DATA TO PROCESS section start
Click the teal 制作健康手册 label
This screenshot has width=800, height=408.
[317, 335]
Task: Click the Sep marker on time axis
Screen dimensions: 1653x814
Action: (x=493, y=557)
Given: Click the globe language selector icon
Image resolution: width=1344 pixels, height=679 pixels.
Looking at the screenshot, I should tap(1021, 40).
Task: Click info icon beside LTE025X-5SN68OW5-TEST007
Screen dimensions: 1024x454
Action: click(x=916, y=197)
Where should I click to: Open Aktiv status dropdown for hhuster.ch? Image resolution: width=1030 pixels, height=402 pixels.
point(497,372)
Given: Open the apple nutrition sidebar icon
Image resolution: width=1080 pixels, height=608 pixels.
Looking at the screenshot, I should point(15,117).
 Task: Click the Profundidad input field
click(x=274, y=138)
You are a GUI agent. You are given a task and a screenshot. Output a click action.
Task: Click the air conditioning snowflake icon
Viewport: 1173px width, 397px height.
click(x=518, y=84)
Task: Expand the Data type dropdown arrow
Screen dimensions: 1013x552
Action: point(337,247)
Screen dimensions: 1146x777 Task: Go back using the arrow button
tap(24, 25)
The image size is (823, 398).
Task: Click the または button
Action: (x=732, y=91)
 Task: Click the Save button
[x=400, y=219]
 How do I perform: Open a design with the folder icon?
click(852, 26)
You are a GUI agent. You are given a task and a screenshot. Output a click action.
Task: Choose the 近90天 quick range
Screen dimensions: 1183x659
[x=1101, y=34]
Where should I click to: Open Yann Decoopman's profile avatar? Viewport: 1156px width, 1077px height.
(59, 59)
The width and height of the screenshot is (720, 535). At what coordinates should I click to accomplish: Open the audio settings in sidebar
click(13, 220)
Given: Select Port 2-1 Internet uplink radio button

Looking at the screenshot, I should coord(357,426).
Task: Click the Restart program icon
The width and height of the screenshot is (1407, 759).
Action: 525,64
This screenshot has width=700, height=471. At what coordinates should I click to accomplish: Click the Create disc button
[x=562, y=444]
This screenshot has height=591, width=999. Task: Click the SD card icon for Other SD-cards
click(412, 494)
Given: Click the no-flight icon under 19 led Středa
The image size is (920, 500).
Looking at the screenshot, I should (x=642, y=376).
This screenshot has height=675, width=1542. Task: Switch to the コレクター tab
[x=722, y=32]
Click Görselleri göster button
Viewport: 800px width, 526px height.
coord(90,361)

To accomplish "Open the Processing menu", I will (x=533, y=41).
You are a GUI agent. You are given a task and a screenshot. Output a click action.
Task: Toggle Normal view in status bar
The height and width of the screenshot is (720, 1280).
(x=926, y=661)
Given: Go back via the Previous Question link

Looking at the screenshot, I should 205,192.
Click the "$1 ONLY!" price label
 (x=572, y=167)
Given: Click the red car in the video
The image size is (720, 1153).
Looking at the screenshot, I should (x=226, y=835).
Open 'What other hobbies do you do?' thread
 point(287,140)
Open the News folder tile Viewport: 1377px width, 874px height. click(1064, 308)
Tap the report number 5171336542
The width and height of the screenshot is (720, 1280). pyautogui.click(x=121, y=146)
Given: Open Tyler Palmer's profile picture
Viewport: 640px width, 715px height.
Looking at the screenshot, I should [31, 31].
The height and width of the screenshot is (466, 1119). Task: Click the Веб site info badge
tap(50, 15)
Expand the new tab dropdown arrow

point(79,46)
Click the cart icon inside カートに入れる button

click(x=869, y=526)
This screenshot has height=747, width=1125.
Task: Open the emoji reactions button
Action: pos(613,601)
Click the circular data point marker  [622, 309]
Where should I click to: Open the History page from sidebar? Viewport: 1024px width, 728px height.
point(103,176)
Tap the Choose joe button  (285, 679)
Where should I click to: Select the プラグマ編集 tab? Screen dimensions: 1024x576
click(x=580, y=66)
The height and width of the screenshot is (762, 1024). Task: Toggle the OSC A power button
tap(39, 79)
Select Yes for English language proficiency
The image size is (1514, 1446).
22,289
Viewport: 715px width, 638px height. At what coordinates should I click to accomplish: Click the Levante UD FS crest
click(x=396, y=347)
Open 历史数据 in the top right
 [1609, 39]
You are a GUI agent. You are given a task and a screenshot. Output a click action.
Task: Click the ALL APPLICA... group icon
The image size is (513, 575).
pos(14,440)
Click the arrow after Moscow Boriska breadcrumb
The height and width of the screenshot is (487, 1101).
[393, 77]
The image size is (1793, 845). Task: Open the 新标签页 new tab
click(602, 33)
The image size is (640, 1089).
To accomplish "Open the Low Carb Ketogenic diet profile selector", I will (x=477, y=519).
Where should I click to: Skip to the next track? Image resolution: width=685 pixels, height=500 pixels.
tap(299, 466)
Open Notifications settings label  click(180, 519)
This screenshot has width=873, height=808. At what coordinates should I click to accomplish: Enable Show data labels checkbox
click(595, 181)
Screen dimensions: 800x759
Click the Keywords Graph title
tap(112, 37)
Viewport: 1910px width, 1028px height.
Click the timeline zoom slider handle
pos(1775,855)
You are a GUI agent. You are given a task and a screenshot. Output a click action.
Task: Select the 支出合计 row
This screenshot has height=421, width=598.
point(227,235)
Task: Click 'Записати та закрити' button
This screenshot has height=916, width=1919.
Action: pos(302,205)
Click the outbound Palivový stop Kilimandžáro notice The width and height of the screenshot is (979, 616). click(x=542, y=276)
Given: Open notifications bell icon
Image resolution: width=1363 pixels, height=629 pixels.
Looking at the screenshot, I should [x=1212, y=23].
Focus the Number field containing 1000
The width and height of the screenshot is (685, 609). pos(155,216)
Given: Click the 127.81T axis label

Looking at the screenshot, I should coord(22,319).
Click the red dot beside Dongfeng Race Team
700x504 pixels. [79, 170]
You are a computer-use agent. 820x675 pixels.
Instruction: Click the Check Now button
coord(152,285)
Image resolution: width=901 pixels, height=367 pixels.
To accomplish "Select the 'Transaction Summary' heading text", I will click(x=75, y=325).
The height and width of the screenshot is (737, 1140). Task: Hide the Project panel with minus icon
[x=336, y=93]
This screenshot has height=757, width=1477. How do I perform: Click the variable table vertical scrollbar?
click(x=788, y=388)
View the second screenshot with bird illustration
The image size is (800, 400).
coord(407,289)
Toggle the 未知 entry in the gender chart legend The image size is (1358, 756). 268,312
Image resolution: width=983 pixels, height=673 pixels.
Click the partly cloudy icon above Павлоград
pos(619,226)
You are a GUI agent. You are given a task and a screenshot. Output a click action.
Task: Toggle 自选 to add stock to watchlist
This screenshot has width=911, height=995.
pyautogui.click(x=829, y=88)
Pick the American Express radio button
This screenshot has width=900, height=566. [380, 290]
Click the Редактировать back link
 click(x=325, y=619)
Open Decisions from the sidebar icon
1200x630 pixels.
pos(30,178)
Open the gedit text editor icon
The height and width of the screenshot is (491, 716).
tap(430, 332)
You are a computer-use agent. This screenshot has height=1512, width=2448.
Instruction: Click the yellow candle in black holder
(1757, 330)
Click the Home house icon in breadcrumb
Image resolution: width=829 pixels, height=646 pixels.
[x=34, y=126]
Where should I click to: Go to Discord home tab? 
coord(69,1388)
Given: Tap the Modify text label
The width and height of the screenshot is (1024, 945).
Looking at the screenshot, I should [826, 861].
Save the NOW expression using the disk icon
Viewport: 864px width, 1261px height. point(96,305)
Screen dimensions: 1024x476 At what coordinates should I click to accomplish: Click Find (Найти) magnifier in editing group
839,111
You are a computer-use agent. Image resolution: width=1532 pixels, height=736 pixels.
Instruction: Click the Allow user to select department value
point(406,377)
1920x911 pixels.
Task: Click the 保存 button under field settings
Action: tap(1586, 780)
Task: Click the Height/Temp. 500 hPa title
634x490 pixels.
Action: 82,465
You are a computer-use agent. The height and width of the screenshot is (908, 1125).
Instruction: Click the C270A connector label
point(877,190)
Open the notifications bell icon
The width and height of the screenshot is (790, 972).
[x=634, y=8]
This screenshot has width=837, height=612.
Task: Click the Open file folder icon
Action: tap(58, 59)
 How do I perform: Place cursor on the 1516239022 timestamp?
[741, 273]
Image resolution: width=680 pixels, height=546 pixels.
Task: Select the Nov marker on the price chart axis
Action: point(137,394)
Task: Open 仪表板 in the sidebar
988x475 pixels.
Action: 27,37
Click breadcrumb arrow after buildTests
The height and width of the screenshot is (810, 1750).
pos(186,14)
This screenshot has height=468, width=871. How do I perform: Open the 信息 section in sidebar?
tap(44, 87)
DATA TO PROCESS section end
• _TASK ITEM_
Sift through the entries and copy every line with "selector".

• _TASK RESULT_
Given: Click the globe language selector icon
To accomplish "Open the Low Carb Ketogenic diet profile selector", I will (x=477, y=519).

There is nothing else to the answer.